» **PROBLEM**
An exact copy of the listing is what is needed; please output it in full.

- - -

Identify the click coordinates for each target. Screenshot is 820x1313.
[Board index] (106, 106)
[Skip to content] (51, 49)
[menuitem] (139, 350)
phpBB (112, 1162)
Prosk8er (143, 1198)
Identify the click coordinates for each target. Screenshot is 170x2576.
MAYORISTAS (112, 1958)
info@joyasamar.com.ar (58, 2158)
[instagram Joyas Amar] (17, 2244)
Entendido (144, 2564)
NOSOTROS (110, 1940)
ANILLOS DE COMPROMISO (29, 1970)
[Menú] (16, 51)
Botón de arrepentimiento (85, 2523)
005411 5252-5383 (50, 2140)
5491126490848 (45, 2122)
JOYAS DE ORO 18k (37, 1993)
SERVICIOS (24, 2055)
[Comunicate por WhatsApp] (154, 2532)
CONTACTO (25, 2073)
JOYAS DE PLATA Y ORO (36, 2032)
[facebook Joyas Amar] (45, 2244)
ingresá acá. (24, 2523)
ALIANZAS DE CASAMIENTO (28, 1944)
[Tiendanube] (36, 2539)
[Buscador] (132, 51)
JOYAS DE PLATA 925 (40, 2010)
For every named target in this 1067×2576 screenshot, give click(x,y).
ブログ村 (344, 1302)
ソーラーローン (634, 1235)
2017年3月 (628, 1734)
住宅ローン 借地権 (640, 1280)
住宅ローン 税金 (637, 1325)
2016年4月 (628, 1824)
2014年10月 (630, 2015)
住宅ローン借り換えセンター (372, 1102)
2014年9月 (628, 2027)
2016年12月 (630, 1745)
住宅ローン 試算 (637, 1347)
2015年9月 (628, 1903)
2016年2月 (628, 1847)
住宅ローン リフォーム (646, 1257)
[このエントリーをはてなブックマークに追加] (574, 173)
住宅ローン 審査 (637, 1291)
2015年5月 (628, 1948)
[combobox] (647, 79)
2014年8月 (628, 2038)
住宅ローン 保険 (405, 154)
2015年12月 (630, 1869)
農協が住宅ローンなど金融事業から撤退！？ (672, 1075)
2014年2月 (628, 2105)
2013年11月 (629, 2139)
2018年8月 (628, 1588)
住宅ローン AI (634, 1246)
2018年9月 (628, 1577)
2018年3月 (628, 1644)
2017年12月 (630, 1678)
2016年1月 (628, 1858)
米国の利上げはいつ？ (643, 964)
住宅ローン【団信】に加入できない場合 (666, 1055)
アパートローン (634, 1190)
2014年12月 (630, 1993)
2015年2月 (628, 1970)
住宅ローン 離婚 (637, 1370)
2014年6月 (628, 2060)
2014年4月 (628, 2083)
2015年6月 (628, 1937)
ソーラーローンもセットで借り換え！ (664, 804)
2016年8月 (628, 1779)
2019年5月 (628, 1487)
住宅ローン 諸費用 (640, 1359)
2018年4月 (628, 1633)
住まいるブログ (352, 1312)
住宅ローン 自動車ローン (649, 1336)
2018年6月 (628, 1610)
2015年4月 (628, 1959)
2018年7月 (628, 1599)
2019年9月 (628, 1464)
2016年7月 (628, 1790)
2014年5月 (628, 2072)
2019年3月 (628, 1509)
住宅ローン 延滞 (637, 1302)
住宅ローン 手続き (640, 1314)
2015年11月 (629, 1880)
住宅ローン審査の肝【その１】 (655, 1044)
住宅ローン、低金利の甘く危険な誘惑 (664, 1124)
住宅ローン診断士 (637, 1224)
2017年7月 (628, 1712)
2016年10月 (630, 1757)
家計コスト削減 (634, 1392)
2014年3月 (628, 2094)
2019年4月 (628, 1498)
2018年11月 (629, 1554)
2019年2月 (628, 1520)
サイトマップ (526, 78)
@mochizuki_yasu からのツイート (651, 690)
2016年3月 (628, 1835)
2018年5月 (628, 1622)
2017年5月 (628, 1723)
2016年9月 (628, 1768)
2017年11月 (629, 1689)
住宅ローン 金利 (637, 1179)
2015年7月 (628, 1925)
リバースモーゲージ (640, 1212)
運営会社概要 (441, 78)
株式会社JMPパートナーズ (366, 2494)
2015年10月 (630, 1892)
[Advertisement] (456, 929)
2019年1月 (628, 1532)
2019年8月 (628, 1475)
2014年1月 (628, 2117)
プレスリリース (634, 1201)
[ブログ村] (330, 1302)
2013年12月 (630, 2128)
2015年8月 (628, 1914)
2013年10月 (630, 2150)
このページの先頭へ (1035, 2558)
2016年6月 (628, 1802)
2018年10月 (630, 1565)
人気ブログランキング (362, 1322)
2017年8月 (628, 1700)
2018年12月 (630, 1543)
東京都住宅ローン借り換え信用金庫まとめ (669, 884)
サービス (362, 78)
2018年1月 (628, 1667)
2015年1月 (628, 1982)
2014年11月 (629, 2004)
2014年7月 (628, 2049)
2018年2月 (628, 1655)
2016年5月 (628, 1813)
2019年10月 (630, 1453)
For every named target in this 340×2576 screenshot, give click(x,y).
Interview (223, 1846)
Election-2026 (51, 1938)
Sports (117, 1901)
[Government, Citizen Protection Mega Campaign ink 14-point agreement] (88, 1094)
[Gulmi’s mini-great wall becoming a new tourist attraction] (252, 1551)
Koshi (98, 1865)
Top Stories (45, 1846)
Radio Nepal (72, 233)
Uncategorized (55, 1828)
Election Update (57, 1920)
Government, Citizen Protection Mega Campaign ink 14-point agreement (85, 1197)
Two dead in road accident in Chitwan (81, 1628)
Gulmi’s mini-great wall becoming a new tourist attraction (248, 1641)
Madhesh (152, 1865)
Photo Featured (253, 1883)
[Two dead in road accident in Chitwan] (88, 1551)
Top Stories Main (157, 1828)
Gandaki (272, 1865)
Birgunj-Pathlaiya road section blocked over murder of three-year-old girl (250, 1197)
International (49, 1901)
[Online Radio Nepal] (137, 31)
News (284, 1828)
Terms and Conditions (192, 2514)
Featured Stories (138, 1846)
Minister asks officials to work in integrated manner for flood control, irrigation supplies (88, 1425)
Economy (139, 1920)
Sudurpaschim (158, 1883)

- - -

» **RESPONSE AREA**
Identify the click coordinates for each target. Screenshot is 820x1313.
[Board index] (106, 106)
[Skip to content] (51, 49)
[menuitem] (139, 350)
phpBB (112, 1162)
Prosk8er (143, 1198)
Identify the click coordinates for each target. Screenshot is 170x2576.
MAYORISTAS (112, 1958)
info@joyasamar.com.ar (58, 2158)
[instagram Joyas Amar] (17, 2244)
Entendido (144, 2564)
NOSOTROS (110, 1940)
ANILLOS DE COMPROMISO (29, 1970)
[Menú] (16, 51)
Botón de arrepentimiento (85, 2523)
005411 5252-5383 (50, 2140)
5491126490848 (45, 2122)
JOYAS DE ORO 18k (37, 1993)
SERVICIOS (24, 2055)
[Comunicate por WhatsApp] (154, 2532)
CONTACTO (25, 2073)
JOYAS DE PLATA Y ORO (36, 2032)
[facebook Joyas Amar] (45, 2244)
ingresá acá. (24, 2523)
ALIANZAS DE CASAMIENTO (28, 1944)
[Tiendanube] (36, 2539)
[Buscador] (132, 51)
JOYAS DE PLATA 925 (40, 2010)
For every named target in this 1067×2576 screenshot, give click(x,y).
ブログ村 (344, 1302)
ソーラーローン (634, 1235)
2017年3月 (628, 1734)
住宅ローン 借地権 (640, 1280)
住宅ローン 税金 (637, 1325)
2016年4月 (628, 1824)
2014年10月 (630, 2015)
住宅ローン借り換えセンター (372, 1102)
2014年9月 (628, 2027)
2016年12月 (630, 1745)
住宅ローン 試算 (637, 1347)
2015年9月 (628, 1903)
2016年2月 (628, 1847)
住宅ローン リフォーム (646, 1257)
[このエントリーをはてなブックマークに追加] (574, 173)
住宅ローン 審査 (637, 1291)
2015年5月 (628, 1948)
[combobox] (647, 79)
2014年8月 (628, 2038)
住宅ローン 保険 (405, 154)
2015年12月 (630, 1869)
農協が住宅ローンなど金融事業から撤退！？ (672, 1075)
2014年2月 (628, 2105)
2013年11月 (629, 2139)
2018年8月 (628, 1588)
住宅ローン AI (634, 1246)
2018年9月 (628, 1577)
2018年3月 (628, 1644)
2017年12月 (630, 1678)
2016年1月 (628, 1858)
米国の利上げはいつ？ (643, 964)
住宅ローン【団信】に加入できない場合 (666, 1055)
アパートローン (634, 1190)
2014年12月 (630, 1993)
2015年2月 (628, 1970)
住宅ローン 離婚 (637, 1370)
2014年6月 (628, 2060)
2014年4月 (628, 2083)
2015年6月 (628, 1937)
ソーラーローンもセットで借り換え！ (664, 804)
2016年8月 (628, 1779)
2019年5月 (628, 1487)
住宅ローン 諸費用 (640, 1359)
2018年4月 (628, 1633)
住まいるブログ (352, 1312)
住宅ローン 自動車ローン (649, 1336)
2018年6月 (628, 1610)
2015年4月 (628, 1959)
2018年7月 (628, 1599)
2019年9月 (628, 1464)
2016年7月 (628, 1790)
2014年5月 (628, 2072)
2019年3月 (628, 1509)
住宅ローン 延滞 (637, 1302)
住宅ローン 手続き (640, 1314)
2015年11月 (629, 1880)
住宅ローン審査の肝【その１】 (655, 1044)
住宅ローン、低金利の甘く危険な誘惑 (664, 1124)
住宅ローン診断士 (637, 1224)
2017年7月 (628, 1712)
2016年10月 (630, 1757)
家計コスト削減 (634, 1392)
2014年3月 (628, 2094)
2019年4月 (628, 1498)
2018年11月 (629, 1554)
2019年2月 (628, 1520)
サイトマップ (526, 78)
@mochizuki_yasu からのツイート (651, 690)
2016年3月 (628, 1835)
2018年5月 (628, 1622)
2017年5月 (628, 1723)
2016年9月 (628, 1768)
2017年11月 (629, 1689)
住宅ローン 金利 (637, 1179)
2015年7月 (628, 1925)
リバースモーゲージ (640, 1212)
運営会社概要 (441, 78)
株式会社JMPパートナーズ (366, 2494)
2015年10月 (630, 1892)
[Advertisement] (456, 929)
2019年1月 (628, 1532)
2019年8月 (628, 1475)
2014年1月 (628, 2117)
プレスリリース (634, 1201)
[ブログ村] (330, 1302)
2013年12月 (630, 2128)
2015年8月 (628, 1914)
2013年10月 (630, 2150)
このページの先頭へ (1035, 2558)
2016年6月 (628, 1802)
2018年10月 (630, 1565)
人気ブログランキング (362, 1322)
2017年8月 (628, 1700)
2018年12月 (630, 1543)
東京都住宅ローン借り換え信用金庫まとめ (669, 884)
サービス (362, 78)
2018年1月 (628, 1667)
2015年1月 (628, 1982)
2014年11月 (629, 2004)
2014年7月 (628, 2049)
2018年2月 (628, 1655)
2016年5月 (628, 1813)
2019年10月 (630, 1453)
For every named target in this 340×2576 screenshot, give click(x,y).
Interview (223, 1846)
Election-2026 (51, 1938)
Sports (117, 1901)
[Government, Citizen Protection Mega Campaign ink 14-point agreement] (88, 1094)
[Gulmi’s mini-great wall becoming a new tourist attraction] (252, 1551)
Koshi (98, 1865)
Top Stories (45, 1846)
Radio Nepal (72, 233)
Uncategorized (55, 1828)
Election Update (57, 1920)
Government, Citizen Protection Mega Campaign ink 14-point agreement (85, 1197)
Two dead in road accident in Chitwan (81, 1628)
Gulmi’s mini-great wall becoming a new tourist attraction (248, 1641)
Madhesh (152, 1865)
Photo Featured (253, 1883)
[Two dead in road accident in Chitwan] (88, 1551)
Top Stories Main (157, 1828)
Gandaki (272, 1865)
Birgunj-Pathlaiya road section blocked over murder of three-year-old girl (250, 1197)
International (49, 1901)
[Online Radio Nepal] (137, 31)
News (284, 1828)
Terms and Conditions (192, 2514)
Featured Stories (138, 1846)
Minister asks officials to work in integrated manner for flood control, irrigation supplies (88, 1425)
Economy (139, 1920)
Sudurpaschim (158, 1883)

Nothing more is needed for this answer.